Extrait du texte:
"La nouvelle loi n’y a rien changé..."
Elles sont plus de 90 000 associations entre locales et nationales à activer sur le terrain. Elles restent cependant peu visibles et sans aucune influence sur la population qui continue à leur tourner le dos par scepticisme et manque de conviction. Les jeunes ont besoin de connaître les tenants et aboutissants de l’association à laquelle ils aspirent adhérer. Pour en arriver là, les idéaux véhiculés par une structure associative ont besoin d’une vulgarisation à travers un surcroît d’activité en direction du large public. Un concept largement admis dans les pays qui ont une culture associative bien ancrée dans la société. A l’inverse de cette logique, les associations algériennes, qui ne subsistent que par les subventions de l’Etat, ont tout le mal du monde à exister par leur réflexion et leur liberté d’action.
«Un frein à l’action citoyenne»
Constat - Le mouvement associatif continue de briller par sa léthargie et son absence sur le terrain.
Ce déclin qui, ne date pas d’aujourd’hui, est d’autant plus préoccupant que la nouvelle loi sur les associations n'a pas contribué à changer la donne. Les nouveaux amendements dont a bénéficié cette loi, devaient assouplir les conditions et les modalités de création d’association. Et par conséquent mettre fin à la léthargie de ce mouvement qui a trop longtemps duré.
Mais, plus d’une année après son adoption, l’efficacité des associations aussi bien nationales que locales, reste à prouver.
Un échec qui peut s’expliquer par le fait que le texte adopté par l’Assemblée national ne répond pas aux aspirations des associations existant sur le terrain de l’avis de certains de leurs présidents. Pour ces derniers, les modifications apportées à la loi sur les associations ne garantissent pas le droit à la liberté d’association. Pis encore, «elle est un frein à l’action citoyenne», a déclaré un groupe d’associations de l’Ouest algérien au lendemain de son adoption. «En instituant l’agrément administratif et la possibilité de suspension ou de dissolution par l’administration, ainsi que les diverses dispositions d’autorisation, en introduisant des amendes, l’obligation de la présence d’huissier pendant les assemblées générales, elle remet en cause le système déclaratif en cours dans tous les pays démocratiques et crée de multiples obstacles à de l’action associative bénévole», peut-on aussi lire dans cette déclaration adressée au président de la République et au président du Haut Conseil Constitutionnel. La nouvelle loi est ainsi jugée arbitraire et les associations n’y voient que le renforcement des dispositions restrictives de la loi 90-3.
Le contrôle rigoureux est imposé pour toute coopération avec une structure associative étrangère sous prétexte de mieux cadrer les fonds provenant de l’étranger. Ce tour de vis a été très mal perçu par les organisations de la société civile.
Elles ont été nombreuses à exprimer leur mécontentement face à cette volonté des pouvoirs publics à confiner leur rôle dans l’attentisme. Cette attitude a constitué un frein à l’évolution du monde associatif et a sérieusement affecté la perception de la société civile à l’égard de ce mouvement.

Consigne: Recopiez le passage de l'article sur le mouvement associatif commençant à « Elles sont plus » et se terminant à « leur liberté d’action. », en substituant « aides » à « subventions ». Les lignes ci-après ne sont pas nécessaires.

Données sources:
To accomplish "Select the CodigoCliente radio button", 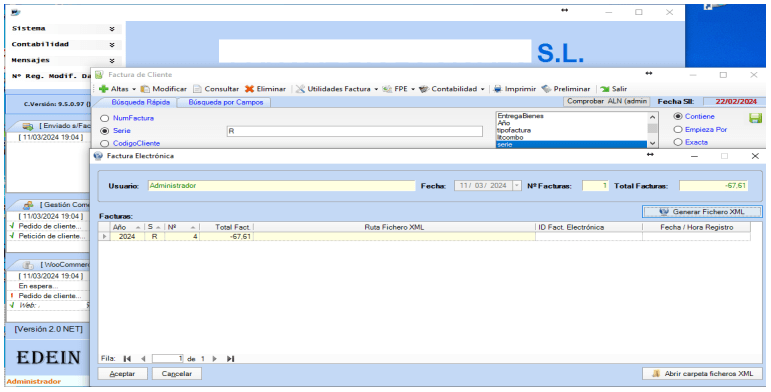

Réponse correcte:
Elles sont plus de 90 000 associations entre locales et nationales à activer sur le terrain. Elles restent cependant peu visibles et sans aucune influence sur la population qui continue à leur tourner le dos par scepticisme et manque de conviction. Les jeunes ont besoin de connaître les tenants et aboutissants de l’association à laquelle ils aspirent adhérer. Pour en arriver là, les idéaux véhiculés par une structure associative ont besoin d’une vulgarisation à travers un surcroît d’activité en direction du large public. Un concept largement admis dans les pays qui ont une culture associative bien ancrée dans la société. A l’inverse de cette logique, les associations algériennes, qui ne subsistent que par les aides de l’Etat, ont tout le mal du monde à exister par leur réflexion et leur liberté d’action.